The staffs of the Federal Energy Regulatory Commission (FERC) and North American Electric Reliability Corporation (NERC) in late August issued a joint white paper (White Paper) proposing to “name and shame” electric utilities violating NERC Critical Infrastructure Protection (CIP) Reliability Standards.
Comments on the White Paper indicate stakeholders are split on its merits, with some predicting that its approach will invite rather than prevent cyberattacks on the bulk power system.
The significant cybersecurity risks animating FERC/NERC’s name-and-shame proposal merit electric utilities taking a hard look to ensure they have adequate insurance coverage against cyberattacks.

On August 27, 2019, FERC and NERC staffs issued a Joint Staff White Paper on Notices of Penalty Pertaining to Violations of Critical Infrastructure Protection Reliability Standards.

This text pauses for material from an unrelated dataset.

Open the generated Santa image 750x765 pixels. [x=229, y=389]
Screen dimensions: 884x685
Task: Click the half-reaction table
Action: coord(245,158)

In that White Paper, FERC/NERC staffs propose departing from FERC’s historical practice of withholding most material details regarding CIP Reliability Standard violations.  FERC has recently  signaled an appetite to depart from that practice by disclosing the names of a handful of allegedly violating electric utilities in response to Freedom of Information Act (FOIA) requests.

FERC/NERC staff now recommend that exceptional practice become the rule. Specifically, the White Paper proposes that each CIP Notice of Penalty (CIP NOP) NERC submits to FERC for endorsement would consist of two documents:

  • A public cover sheet identifying certain material details—including the name of the electric utility, a high-level description of the specific CIP Reliability Standard violated, and the amount of penalty—for each violation; and
  • A confidential attachment providing other information regarding the violation, including detailed information on the facts surrounding the violation and mitigation actions taken by the electric utility.

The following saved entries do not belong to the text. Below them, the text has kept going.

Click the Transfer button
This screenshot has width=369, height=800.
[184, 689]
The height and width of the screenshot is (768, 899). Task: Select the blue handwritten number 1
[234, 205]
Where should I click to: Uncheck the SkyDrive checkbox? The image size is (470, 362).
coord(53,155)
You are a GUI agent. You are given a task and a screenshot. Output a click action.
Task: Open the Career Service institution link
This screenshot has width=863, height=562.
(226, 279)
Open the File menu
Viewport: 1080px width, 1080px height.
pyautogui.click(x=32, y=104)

(NERC itself does not directly impose penalties on registered entities, but instead issues CIP NOPs proposing penalties that are subsequently endorsed by FERC.) The White Paper assures that any change in practice adopted by NERC and FERC would be implemented on a going-forward basis to CIP NOPs submitted to FERC after adoption of the White Paper’s proposal.

FERC received over 80 comments on the White Paper before the end of the comment period on October 28. (Although the FERC Commissioners themselves did not vote to approve the White Paper, a majority of the Commission has publicly endorsed its approach.) Stakeholders may get another opportunity to comment on the White Paper’s proposals if FERC/NERC later decide to adopt them formally.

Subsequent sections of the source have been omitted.